Si è svolto ieri pomeriggio al Mise il primo incontro del tavolo finalizzato alla produzione del vaccino anti-Covid in Italia. Un incontro “costruttivo e positivo” – così lo hanno definito al ministero – che ha visto la partecipazione del capo del dicastero Giancarlo Giorgetti, del presidente di Farmindustria Massimo Scaccabarozzi, del presidente dell’Aifa Giorgio Palù e del commissario straordinario Domenico Arcuri. La riunione sarà aggiornata a mercoledì prossimo 3 marzo per verificare la possibilità concreta di produrre in sicurezza vaccini anti-Covid in siti produttivi italiani. In particolare, sarà necessario appurare l’individuazione di tutte le componenti produttive compatibili con la realizzazione di vaccini e in un orizzonte temporale congruo con le esigenze del Paese per superare la fase pandemica.

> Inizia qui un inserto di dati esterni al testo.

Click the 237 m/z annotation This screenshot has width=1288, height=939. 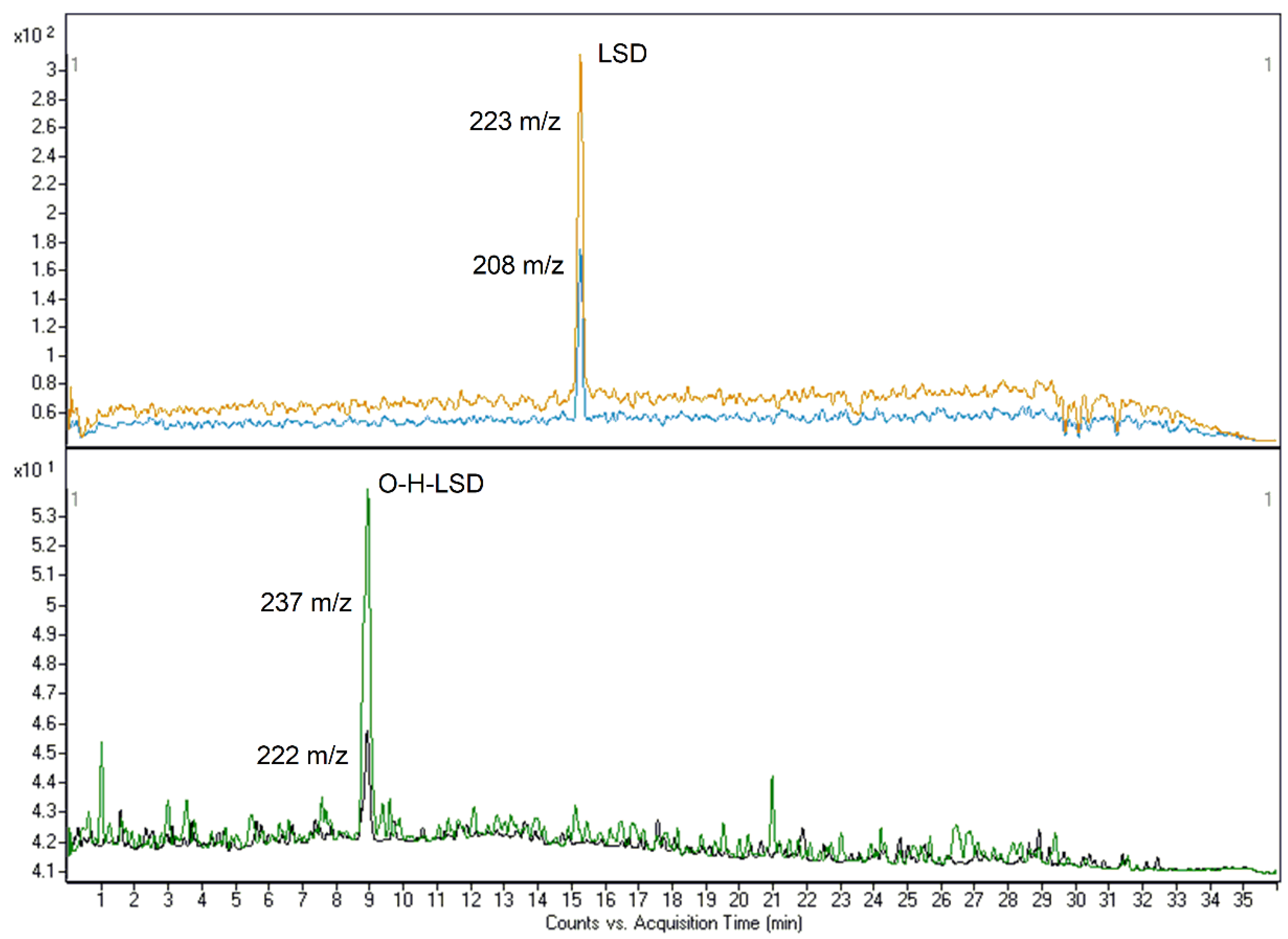pyautogui.click(x=306, y=602)
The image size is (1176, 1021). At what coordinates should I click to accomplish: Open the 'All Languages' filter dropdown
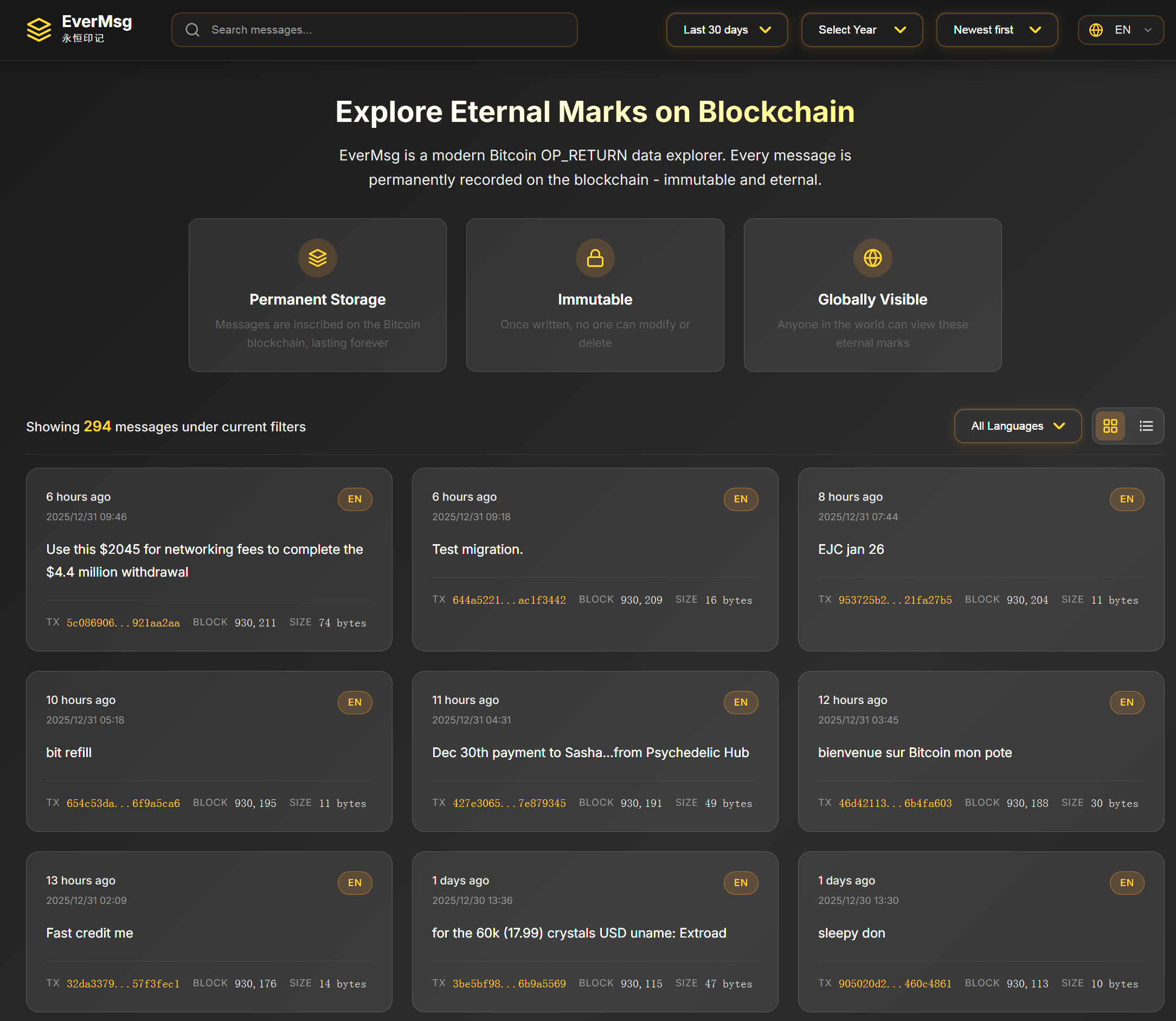[1018, 425]
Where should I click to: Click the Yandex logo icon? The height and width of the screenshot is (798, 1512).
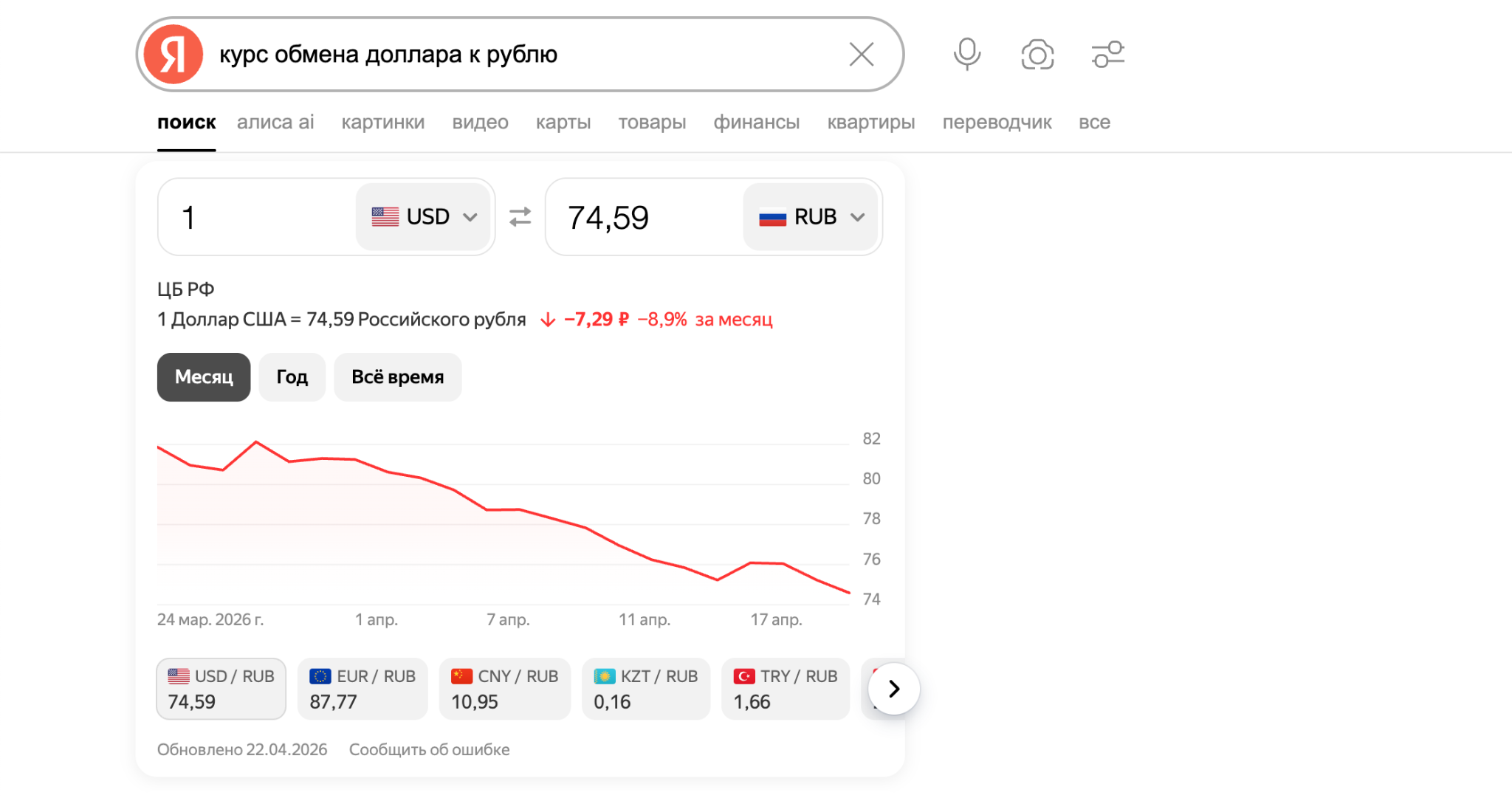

Si è convenuto, a tal fine, di avviare la costruzione di un polo nazionale pubblico-privato per realizzare nel medio lungo periodo un contributo italiano in questo ambito: un polo nazionale che garantisca l’Italia contro ulteriori tagli nella consegna di sieri da pare delle aziende farmaceutiche. Il Governo ha ribadito la totale disponibilità di strumenti normativi e finanziari per raggiungere l’obiettivo della produzione di vaccini in Italia.



Dopo una manifesta e ragionevole cautela, il Presidente Scaccabarozzi ha assicurato la massima collaborazione dell’industria italiana ed è parso soddisfatto degli intendimenti col Ministro Giorgetti. Non si tratta naturalmente di un’operazione a breve termine – per l’avvio di una produzione di questo tipo a un’azienda servono minimo 5-6 mesi -, ma la cosa più importante è che la “ricognizione” avviata da Farmindustria non è caduta nel vuoto: in Lombardia, Lazio e Puglia vi sono aziende che si sono fatte avanti offrendo la loro disponibilità a valutare in maniera concreta modi e tempi per un’eventuale collaborazione col Governo.



Esistono punti in Italia dove immaginare la riconversione degli impianti per la produzione di vaccini: il nodo è la scarsa presenza di bioreattori, si sta verificando anche la possibilità di produrli ex novo.

Come abbiamo più volte rimarcato, il comparto farmaceutico italiano è apprezzato nel mondo ed è una delle eccellenze della nostra industria. È uno dei nuclei imprenditoriali del Paese, simbolo della nostra attrattività scientifica, certificata da eccellenze universitarie e fondata su una pluralità importante oltre che ben integrata: piccole, medie e grandi aziende italiane accanto a filiali di multinazionali, titolari di prodotti etici e prescrivibili e di farmaci da banco senza obbligo di prescrizione. Sono imprese che, a prescindere da proprietà e dimensione, si muovono in modo molto dinamico e agile, danno vita a prodotti eccellenti e sono abilissime a inserirsi dentro le grandi catene del valore. Parliamo di un mondo che è molto addentro i processi innovativi ed è in continua trasformazione: una filiera importantissima che comprende anche le produzioni chimiche per le materie prime farmaceutiche e una competenza distintiva mondiale nella progettazione e costruzione di impianti, dislocata prevalentemente nella nostra Silicon Valley emiliana. Potremmo continuare anche con la leadership nella produzione di contenitori in vitro per soluzioni iniettabili e per vaccini.

Come avevamo ipotizzato un mese fa, l’Italia ha quindi competenze e capacità per contribuire alla produzione mondiale dei vaccini dentro la campagna vaccinale più importante della storia. La bozza del Piano nazionale di ripresa e resilienza predisposta dal governo Conte II prevedeva risorse per l’acquisto dei vaccini e per la ricerca; forse qualche ragionamento circa un upgrade della nostra capacità produttiva poteva essere fatto. L’occasione è anche quella di sviluppare non solo la produzione farmaceutica del vaccino ma anche di macchinari. A questo servono le risorse del Recovery Plan, per investire in innovazione e rispondere ai nuovi bisogni: vaccini, macchine e lavoro.